There was a seismic shift in the AI world recently. In case you didn’t know, a Claude Code update was released just before the Christmas break. It could code awesomely and had a bigger context window, which is sort of like memory and attention span. Scott Cunningham wrote a series of posts demonstrating the power of Claude Code in ways that made economists take notice. Then, ChatGPT Codex was updated and released in January as if to say ‘we are still on the frontier’. The battle between Claude Code and Codex is active as we speak.
The differentiation is becoming clearer, depending on who you talk to. Claude Code feels architectural. It designs a project or system and thrives when you hand it the blueprint and say “Design this properly.” It’s your amazingly productive partner. Codex feels like it’s for the specialist. You tell it exactly what you want. No fluff. No ornamental abstraction unless you request it.
Codex flourishes with prompts like “Refactor this function to eliminate recursion”, or “ Take this response data and apply the Bayesian Dawid-Skene method”. It does exactly that. It assumes competence on your part and does not attempt to decorate the output. It assumes that you know what you’re doing. It’s like your RA that can do amazing things if you tell it what task you want completed. Having said all of this, I’ve heard the inverse evaluations too. It probably matters a lot what the programmer brings to the table.
Both Claude Code and Codex are remarkably adept at catching code and syntax errors. That is not mysterious. Code is valid or invalid. The AI writes something, and the environment immediately reveals whether it conforms to the rules. Truth is embedded in the logical structure. When a single error appears, correction is often trivial.
When multiple errors appear, the problem becomes combinatorial. Fix A? Fix B? Change the type? Modify the loop? There are potentially infinite branching possibilities. Even then, the space is constrained. The code must run, or time out. That constraint disciplines the search. The reason these models code so well is that the code itself is the truth. So long as the logic isn’t violated, the axioms lead to the result. The AI anchors on the code to be internally consistent. The model can triangulate because the target is stable and verifiable.
AI struggles when the anchor disappears
Consider OCR (optical character recognition) of historical documents. My work involves 19th-century census forms—row numbers, names, occupations, disability markers. OCR is our attempt to tag characters or words based on their visual shape. But the shapes are imperfect: smudges, dark spots, ink bleed, faded paper, unusual fonts, cropped scans, resolution noise… These are all ubiquitous and inconveniently random. A “3” can look like an “8” and a stray mark can resemble a “1.” The OCR system produces estimated text. The AI sees only those estimates.
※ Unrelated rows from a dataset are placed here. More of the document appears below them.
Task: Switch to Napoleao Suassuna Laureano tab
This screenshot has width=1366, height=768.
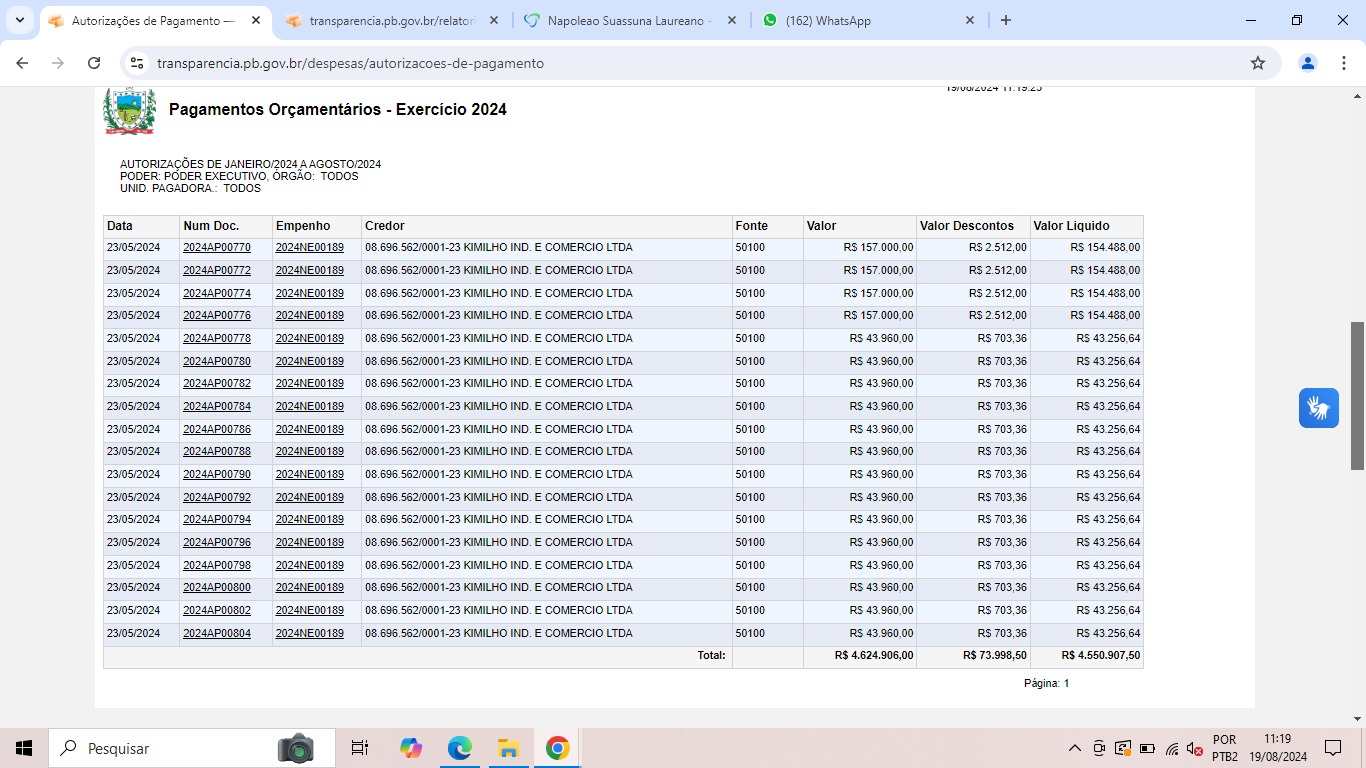Action: pyautogui.click(x=625, y=20)
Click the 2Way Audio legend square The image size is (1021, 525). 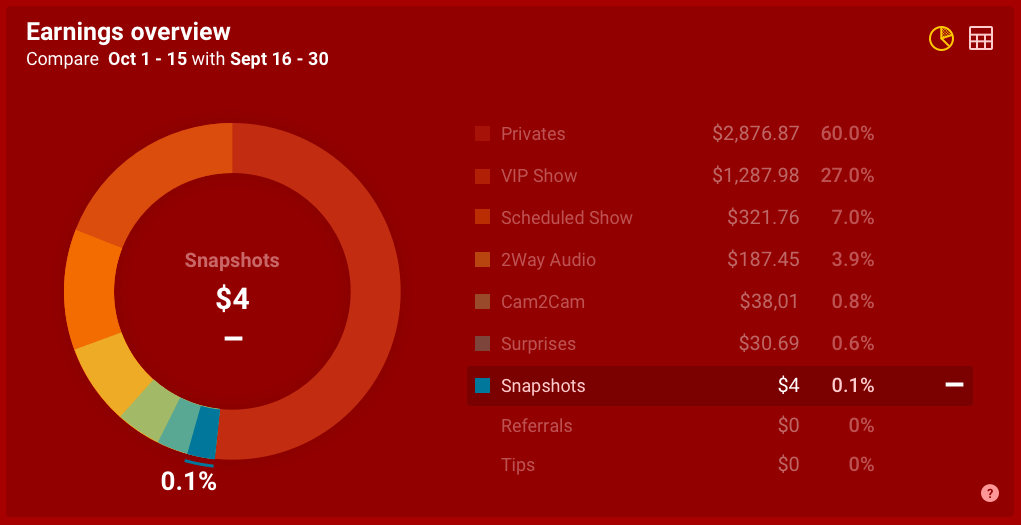(483, 260)
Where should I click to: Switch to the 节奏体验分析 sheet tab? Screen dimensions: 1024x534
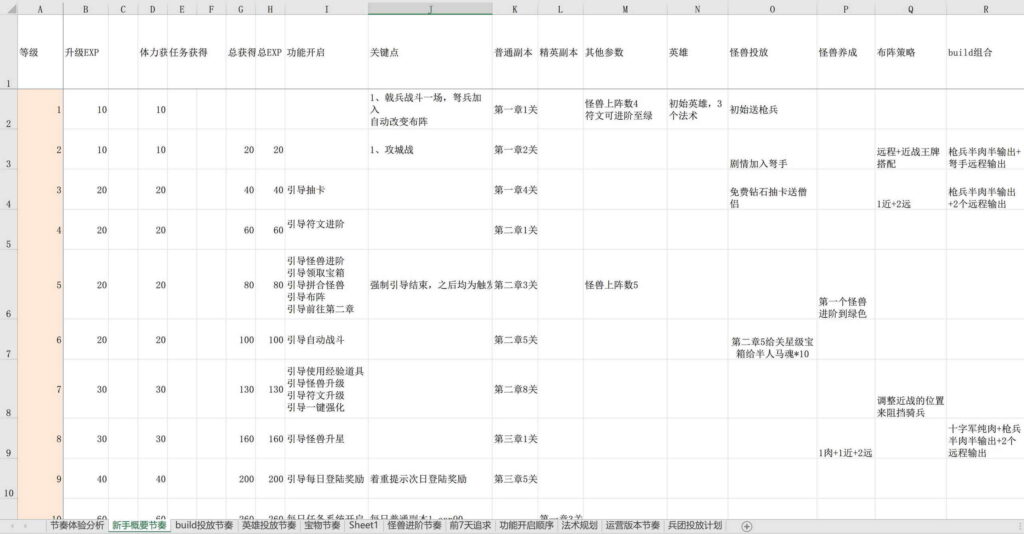(76, 525)
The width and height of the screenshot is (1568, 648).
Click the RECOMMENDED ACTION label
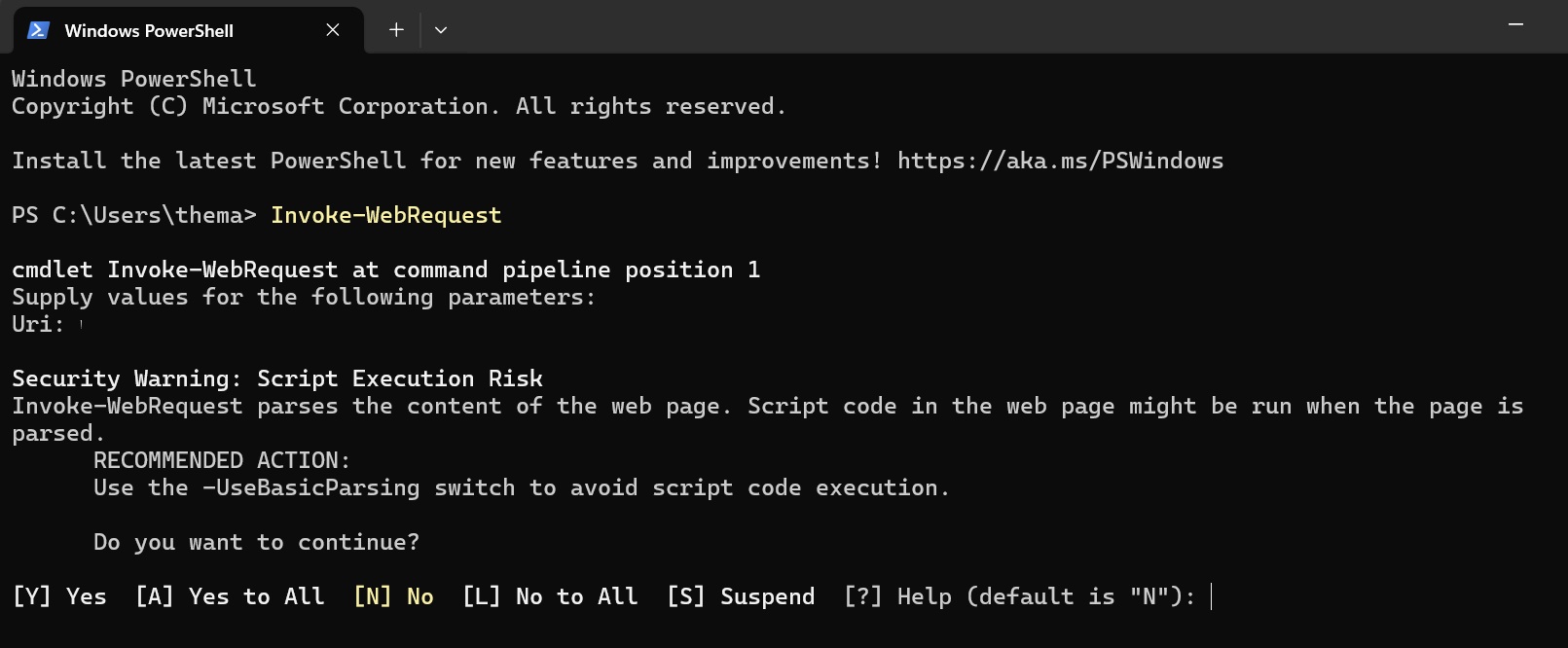pos(221,460)
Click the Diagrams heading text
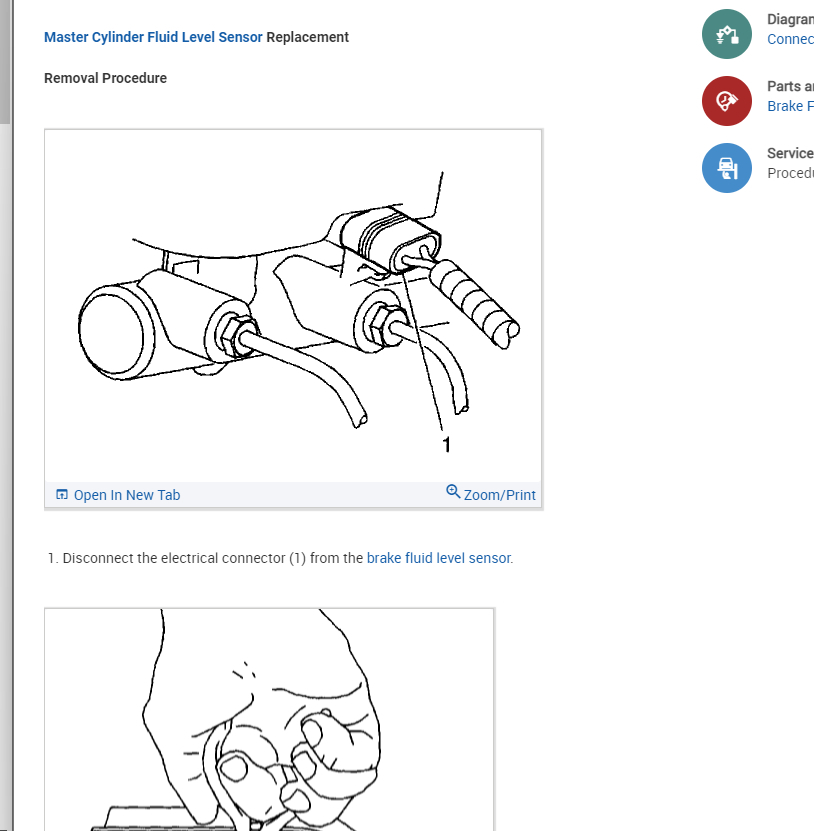 pyautogui.click(x=790, y=19)
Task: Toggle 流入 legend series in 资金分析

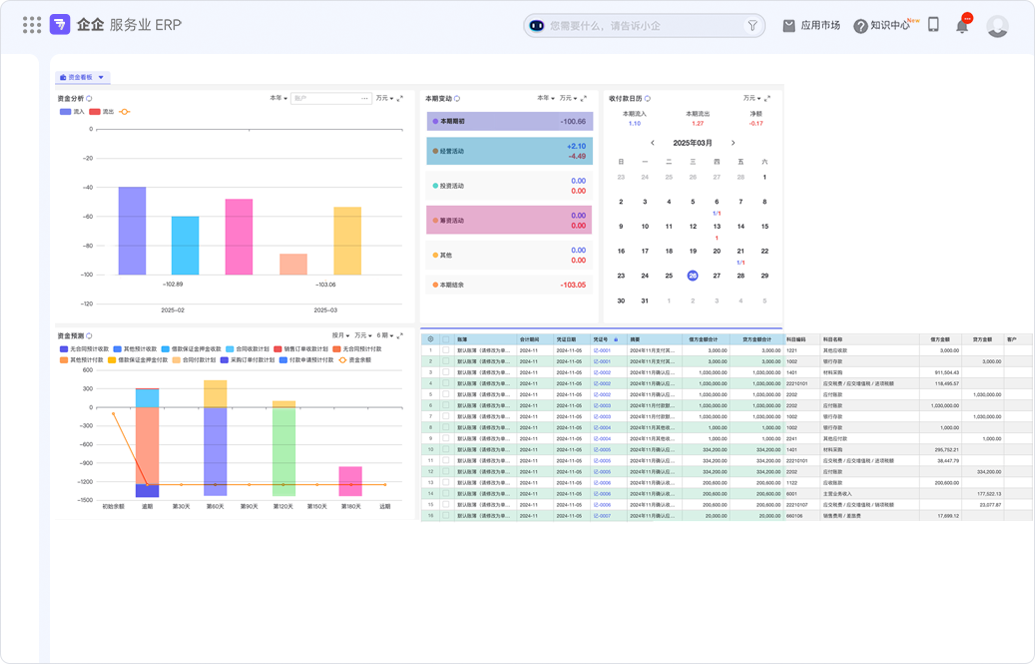Action: [x=72, y=112]
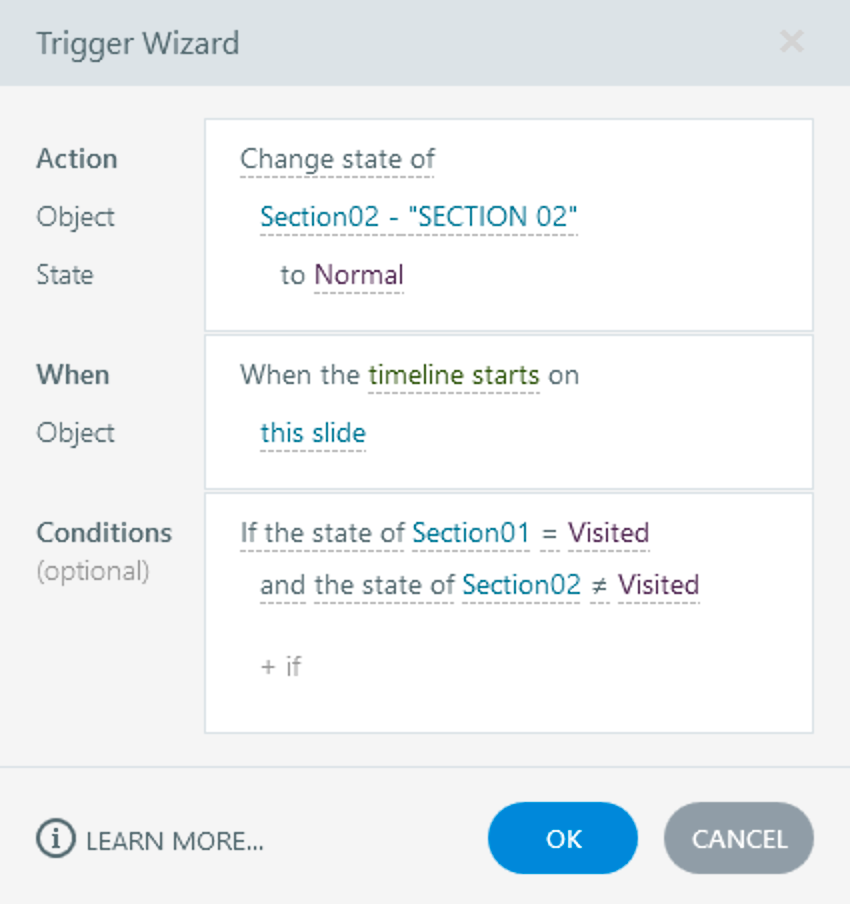
Task: Click the equals operator in first condition
Action: (x=549, y=534)
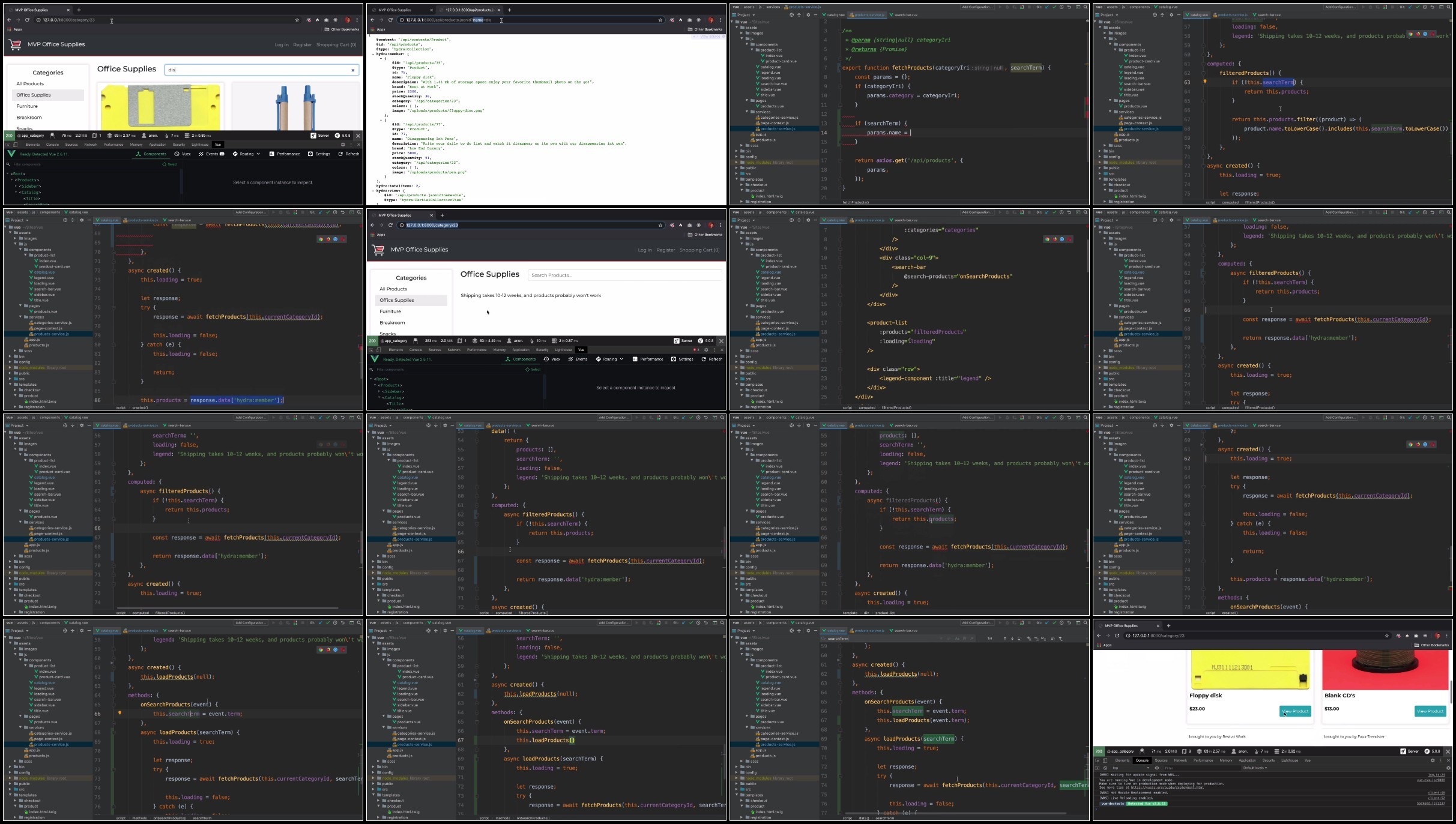This screenshot has width=1456, height=824.
Task: Click the page scrollbar beside Blank CD's product
Action: coord(1451,693)
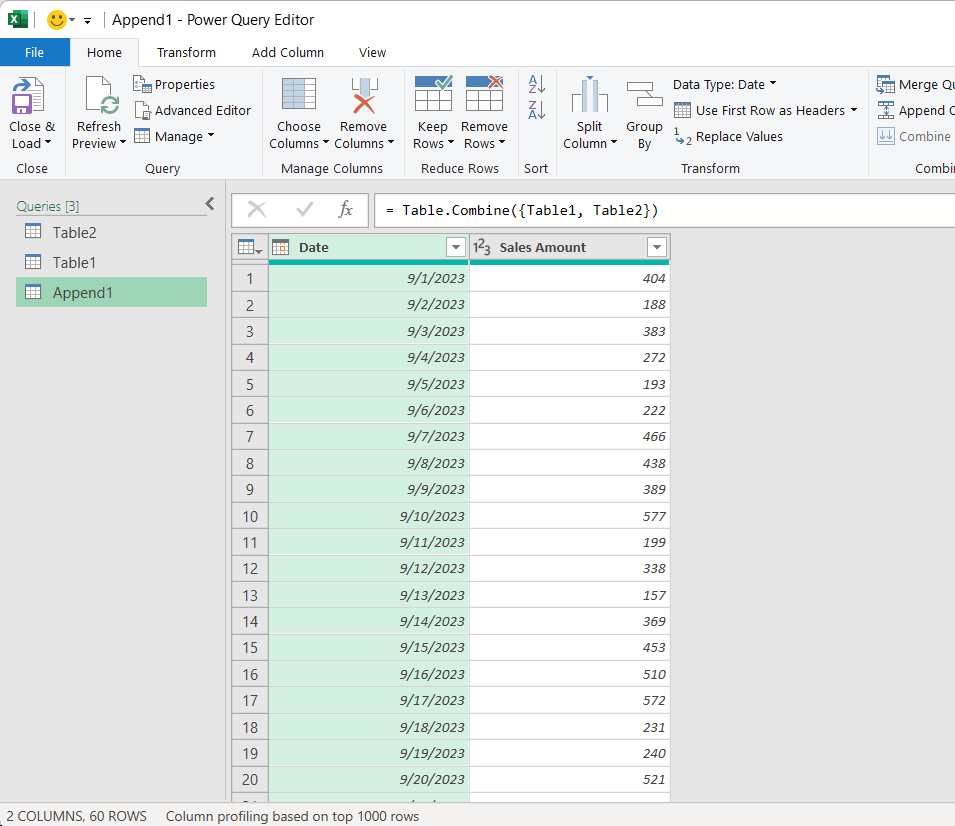Collapse the Queries pane
The image size is (955, 826).
[x=209, y=204]

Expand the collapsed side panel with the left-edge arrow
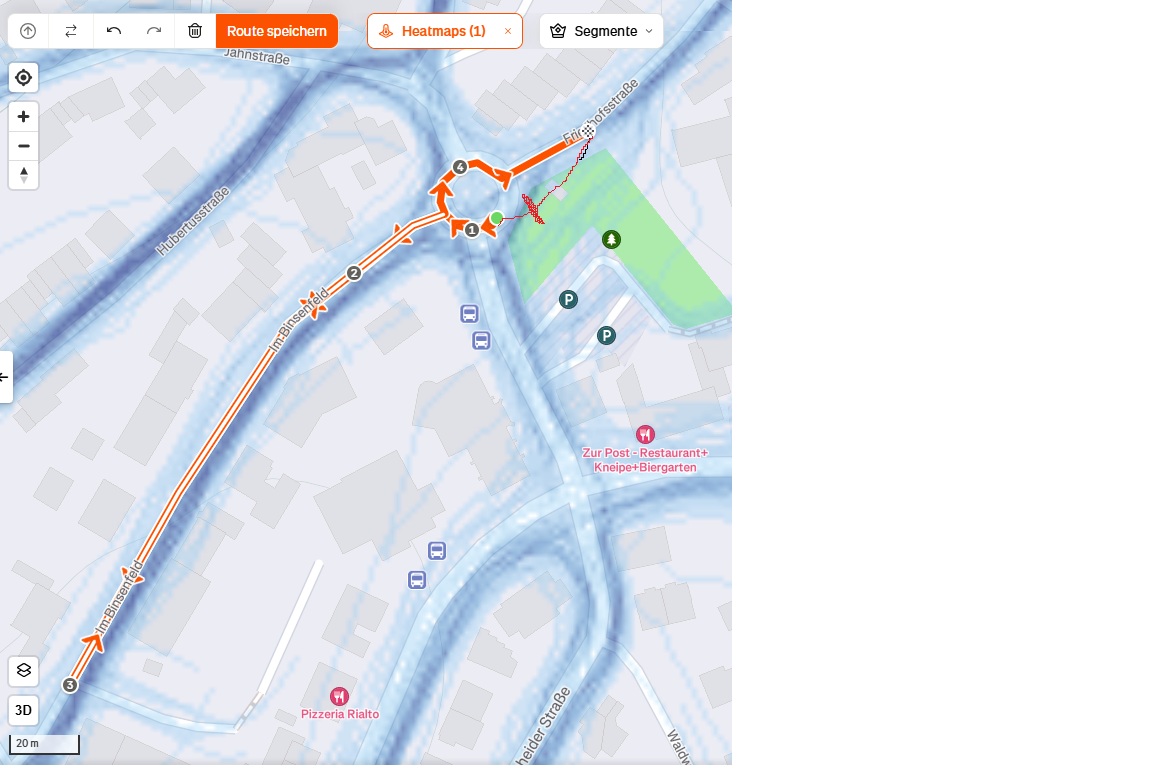point(4,377)
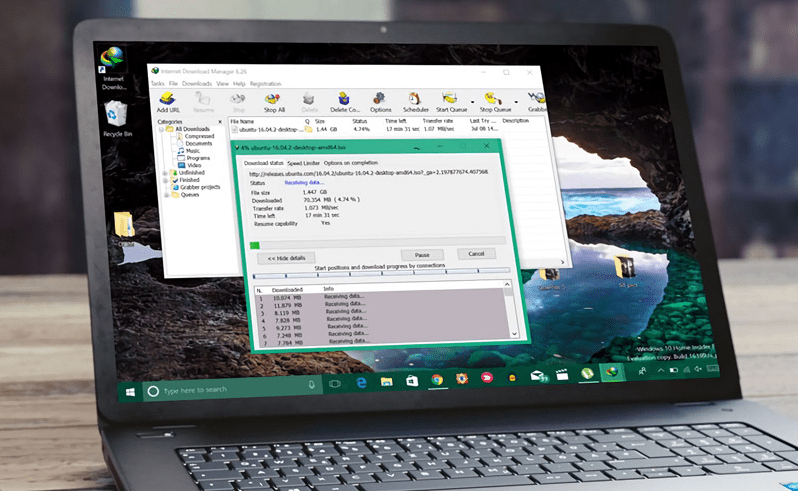Click the Start Queue icon
The image size is (798, 491).
[x=450, y=101]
It sees the page, but it does not see the underlying true words on the page. That’s by design! If it could understand the true image, then there would be no need for OCR!
If AI doesn’t know the truth, then it cannot know whether it performed well.
Take something simple: the row numbers 1–40 on a historical census form. As humans, we glance at the column and clearly see the numbers one through forty. To us, it feels like direct observation. But the OCR engine is inferring. It might output 1, 2, 3, 8, 5, 6. It might skip a row or duplicate a value. The AI tuning the parameters does not know which entries are wrong. It sees only outputs.
How can AI improve OCR accuracy? What parameter does it change? The possible tweaks are effectively infinite. Without ground truth, there is no anchor. When the search space becomes unbounded and the exceptions become legion, models hesitate. Infinity is not tractable.
We can provide the truth. We can say, “The correct row numbers are 1 through 40.” But then we are supervising the OCR. And if we must supply the answers, we undercut the premise of automation. We can describe the structure: “The numbers are sequential and evenly spaced.” That’s true to our eye, but it’s not literally true down to the pixel.
Humans are not as different as we think
When we look at an image or a list of numbers, we feel as though we are seeing something objectively true. In reality, we are inferring the state of the world conditional on our perception and context. We filter noise, interpolate, and impose order to understand what we see. AI does the same thing. The difference is that, in typical coding tasks, it has a highly confident anchor. The syntax rules are stable and errors aren’t debatable. In ambiguous visual or social environments, that anchor disappears. The model struggles to know what is correct and what is merely plausible.
This is the frontier. AI excels where truth is explicit. Some calculation on known values is just an elaborate tautology. It struggles where ambiguity dominates and where the ground truth is hidden behind noisy perception. Given that human life is saturated with social ambiguity like tone, implication, and uncertainty, we retain an advantage for now.
I do not expect that advantage to persist indefinitely. Vision models are improving. The dividing line between humans and AI is still visible. When there is a clear anchor to truth, AI dominates. When truth must be inferred without a human oracle, its performance degrades.
This is where the performance inequality is. It’s between our skills that have been constantly honed by a lifetime of unclear facts and the AI skills of logic that requires true premises.